Das Kind wurde mit einem Schwamm, einem Leinentuch, der blanken Hand oder mit Watte gewaschen. Die Augen durften nicht mit dem Badewasser gesäubert werden. Dafür nahm man frisches, lauwarmes Wasser und auch einen frischen Schwamm. Augenentzündungen sollten so vermieden werden und wurden es sicherlich auch.

Badedauer

Im 19. Jahrhundert schwankten die Angaben, wie lange das erste Reinigungsbad maximal dauern solle, zwischen fünf bis zehn Minuten. Dabei wurde immer wieder betont, dass es in Ordnung sei, wenn nicht die gesamte Käseschmiere im ersten Bad entfernt würde. Das passiere dann eben im zweiten oder dritten Bad. Im 20. Jahrhundert ging man dazu über, das Kind zunächst auf dem Wickeltisch zu waschen und dann nur noch kurz für 2-3 Minuten zu baden. Das Bad diente nun dazu, auch den letzten Rest der Käseschmiere zu entfernen.

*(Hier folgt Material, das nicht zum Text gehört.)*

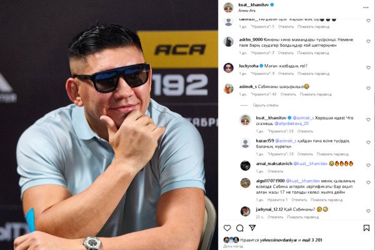
Task: Open the @altynbekova_20 mention link
Action: coord(291,124)
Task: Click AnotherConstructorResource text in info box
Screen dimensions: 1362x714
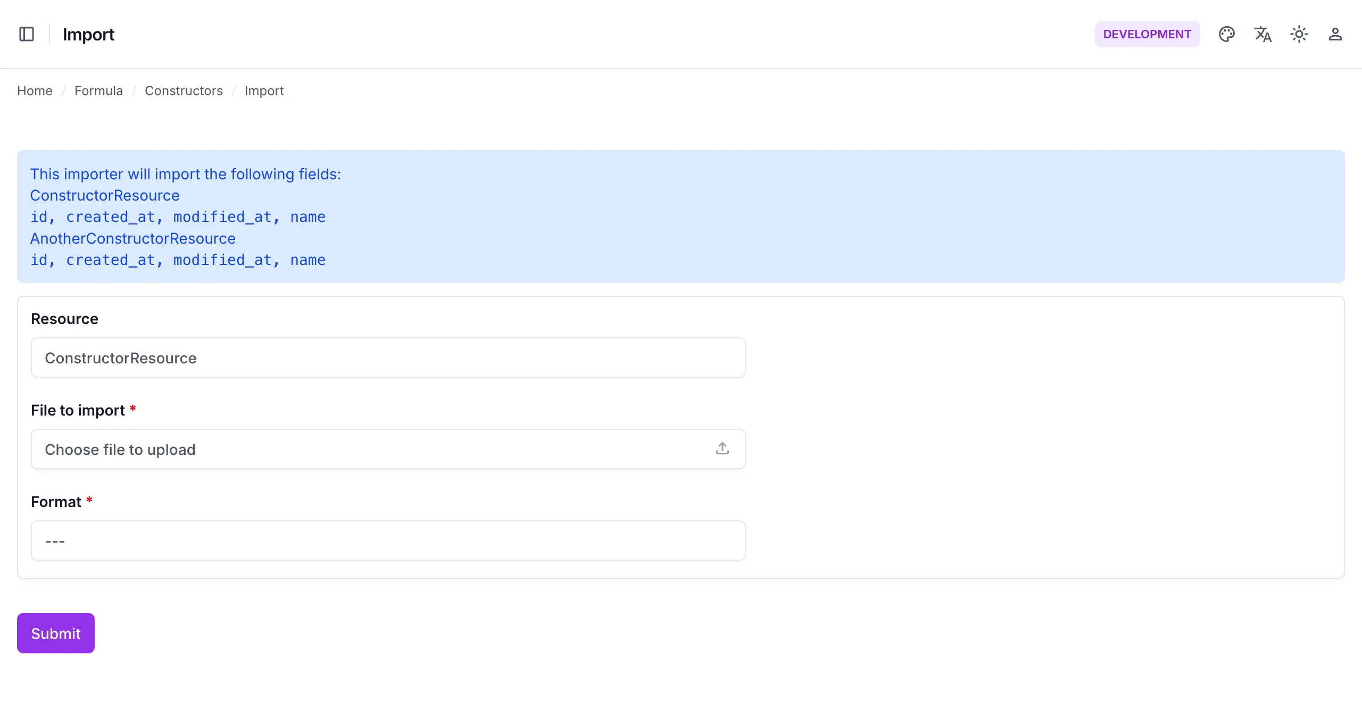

Bemerkenswert ist, dass Friedrich von Ammon 1854 in der 6. Auflage seines Buches Mutterpflichten noch schreibt, dass das Kind gebadet wird, teils um die Käseschmiere zu entfernen, "theils aber auch, um das jetzige Leben dem frühern Aufenthalte in dem warmen Fruchtwasser der Gebärmutter so ähnlich als möglich zu machen" [von Ammon, 1854]. Dieser Zusatz ist in der 33. Auflage aus dem Jahr 1892, die 31 Jahre nach von Ammons Tod erschien, ersatzlos gestrichen [von Ammon, 1892].

Meist wurde das Kind nach dem ersten Bad in den folgenden Tagen nur noch gewaschen bis der Nabel vollends verheilt war. Hermann Klencke jedoch sah das anders. Bei ihm wurden die Kinder die ersten 12-16 Stunden hindurch nach jedem Aufwachen erneut gebadet. [Klencke, 1875]

Wie das erste Bad aussah, hat sich also innerhalb von hundert Jahren bedeutend geändert. Zeitweise hatte es einen rituellen, ja liebevollen Charakter. Doch es wandelte sich in einen bloßen Reinigungsvorgang. Sicherlich waren die verwendeten Zusätze aus heutiger Sicht nicht unbedenklich. Es lässt sich nur vermuten, was für Folgen sie im Einzelfall gehabt haben mögen.

Nach dem Bade wurde der kleine Heinrich in warmes Linnen gehüllt und sanft abgetrocknet. Anschließend wurde er passend gekleidet und durfte sich dann im Schlaf von den Anstrengungen der letzten Stunden erholen.